Take the data below and filter it for lines containing the word "agent"; show each line found.

[Dataset entries]
BEGIN

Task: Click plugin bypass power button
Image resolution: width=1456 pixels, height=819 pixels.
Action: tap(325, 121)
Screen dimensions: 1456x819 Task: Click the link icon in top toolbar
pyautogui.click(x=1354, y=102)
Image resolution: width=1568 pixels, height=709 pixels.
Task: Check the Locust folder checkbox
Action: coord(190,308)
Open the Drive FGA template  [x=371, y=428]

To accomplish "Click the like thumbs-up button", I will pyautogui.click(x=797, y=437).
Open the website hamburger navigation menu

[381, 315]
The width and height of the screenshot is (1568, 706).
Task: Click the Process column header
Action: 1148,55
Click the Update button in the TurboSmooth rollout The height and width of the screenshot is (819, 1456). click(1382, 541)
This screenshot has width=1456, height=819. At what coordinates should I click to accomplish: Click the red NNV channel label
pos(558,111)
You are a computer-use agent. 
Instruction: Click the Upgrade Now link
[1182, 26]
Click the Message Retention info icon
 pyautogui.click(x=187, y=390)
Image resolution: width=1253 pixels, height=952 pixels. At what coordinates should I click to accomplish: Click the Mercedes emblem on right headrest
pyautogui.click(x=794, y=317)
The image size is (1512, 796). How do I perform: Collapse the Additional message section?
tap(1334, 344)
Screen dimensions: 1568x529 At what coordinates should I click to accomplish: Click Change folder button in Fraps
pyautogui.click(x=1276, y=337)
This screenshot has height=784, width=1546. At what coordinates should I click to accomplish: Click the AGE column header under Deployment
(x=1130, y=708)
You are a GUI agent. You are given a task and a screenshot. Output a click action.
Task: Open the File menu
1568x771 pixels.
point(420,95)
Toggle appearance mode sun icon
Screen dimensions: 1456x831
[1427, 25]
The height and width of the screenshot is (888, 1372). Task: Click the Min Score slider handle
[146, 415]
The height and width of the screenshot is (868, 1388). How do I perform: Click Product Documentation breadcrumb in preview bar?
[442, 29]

END

ANSWER AREA =
You are a computer-use agent. 
You are a GUI agent. You are given a task and a screenshot. Output a click action.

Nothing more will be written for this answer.